Entro num museu, paro em frente a um quadro,
a uma escultura, a uma cerâmica, e enxergo o aviso: não pode tocar. Não posso,
então não toco, tudo bem. Não tocarei pra não estragar, pra não quebrar, pra
durar por muitos séculos. Nada de sentir a textura do material, nada de deixar
minhas digitais impressas, nada de arranhar a tela com minhas unhas mal lixadas,
de desgastar as cores com meus dedos imundos. Então a gente respeita, não chega
muito perto, não atravessa a linha amarela, nada de macular a obra com nosso
hálito quente e nosso olhar aproximado demais. Assim é também entre
homens e mulheres, entre pais e filhos, entre amigos que procuram se proteger:
não se pode tocar em determinados assuntos. Há questões que arriscam ser
maculadas com palavras, que um olhar aproximado demais poderia danificar.

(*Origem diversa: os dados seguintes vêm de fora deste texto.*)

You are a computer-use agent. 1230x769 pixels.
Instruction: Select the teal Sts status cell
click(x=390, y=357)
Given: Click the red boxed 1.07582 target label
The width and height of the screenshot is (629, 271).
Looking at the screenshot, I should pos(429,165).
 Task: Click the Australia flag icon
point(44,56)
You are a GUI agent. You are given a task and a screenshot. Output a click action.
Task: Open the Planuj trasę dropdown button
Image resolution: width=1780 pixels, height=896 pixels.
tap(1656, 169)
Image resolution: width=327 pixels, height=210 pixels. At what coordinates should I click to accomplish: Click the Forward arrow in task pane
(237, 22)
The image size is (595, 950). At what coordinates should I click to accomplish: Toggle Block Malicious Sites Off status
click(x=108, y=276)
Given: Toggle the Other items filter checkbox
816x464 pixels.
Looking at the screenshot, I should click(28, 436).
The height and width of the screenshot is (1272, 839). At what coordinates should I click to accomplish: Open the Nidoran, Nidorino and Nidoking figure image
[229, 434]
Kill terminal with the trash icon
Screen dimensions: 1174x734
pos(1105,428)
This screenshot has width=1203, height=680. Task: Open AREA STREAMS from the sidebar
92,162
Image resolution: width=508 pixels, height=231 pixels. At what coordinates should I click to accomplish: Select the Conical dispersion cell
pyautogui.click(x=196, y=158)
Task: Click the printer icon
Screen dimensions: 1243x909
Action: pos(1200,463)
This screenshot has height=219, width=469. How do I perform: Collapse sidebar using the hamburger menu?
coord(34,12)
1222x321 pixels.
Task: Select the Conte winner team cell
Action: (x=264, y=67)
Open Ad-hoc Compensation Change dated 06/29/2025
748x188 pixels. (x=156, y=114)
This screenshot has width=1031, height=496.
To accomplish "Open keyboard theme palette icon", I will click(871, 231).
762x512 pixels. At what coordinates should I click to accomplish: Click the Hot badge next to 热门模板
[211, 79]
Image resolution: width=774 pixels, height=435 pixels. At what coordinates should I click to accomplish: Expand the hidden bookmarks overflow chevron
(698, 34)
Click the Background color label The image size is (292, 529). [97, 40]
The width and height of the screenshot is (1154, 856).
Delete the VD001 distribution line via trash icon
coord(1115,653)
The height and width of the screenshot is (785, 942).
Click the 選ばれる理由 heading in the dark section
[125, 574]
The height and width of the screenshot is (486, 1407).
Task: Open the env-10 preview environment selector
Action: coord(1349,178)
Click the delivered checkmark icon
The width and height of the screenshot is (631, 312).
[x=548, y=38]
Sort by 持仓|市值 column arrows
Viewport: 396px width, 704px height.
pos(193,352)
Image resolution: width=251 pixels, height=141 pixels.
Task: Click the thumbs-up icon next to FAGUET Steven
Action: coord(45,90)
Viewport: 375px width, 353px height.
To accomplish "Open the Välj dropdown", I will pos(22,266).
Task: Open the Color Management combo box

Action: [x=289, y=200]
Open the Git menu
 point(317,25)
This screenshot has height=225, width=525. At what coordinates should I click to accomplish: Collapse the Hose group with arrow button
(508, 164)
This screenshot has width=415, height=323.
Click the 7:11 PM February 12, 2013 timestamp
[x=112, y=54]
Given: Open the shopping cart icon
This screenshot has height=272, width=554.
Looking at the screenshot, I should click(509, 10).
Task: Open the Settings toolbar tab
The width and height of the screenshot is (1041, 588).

Instaura-se sempre um silêncio de museu ao nos aproximarmos de temas perigosos.
Tolera-se apenas o som da tevê, de um teclado de computador, de alguém falando
ao telefone, ruídos parecidos com silêncio, já que não fazem barulho excessivo,
não incomodam o suficiente. Palavras incomodam o suficiente. Vamos falar sobre o
que nos aconteceu dez anos atrás. Vamos conversar sobre a morte do seu pai.
Vamos tentar entender juntos a razão de você estar bebendo desse jeito. Me diz o
que te perturbou na infância. Não, não quero tocar neste
assunto. Mantenha-se atrás da faixa amarela, não chegue muito perto, não
acerque-se de meus traumas, não invada meus mistérios, não atrite-se com o meu
passado, não tente entender nada: é proibido tocar no sagrado de cada
um. Todas as relações do mundo possuem sua prateleira de cristais. Há
sempre um suspense, uma delicadeza ao transitar pela fragilidade do outro.
Melhor não falar muito alto, é mais prudente ir devagar e com cuidado. Para não
estragar, pra não quebrar, pra durar por muitos séculos.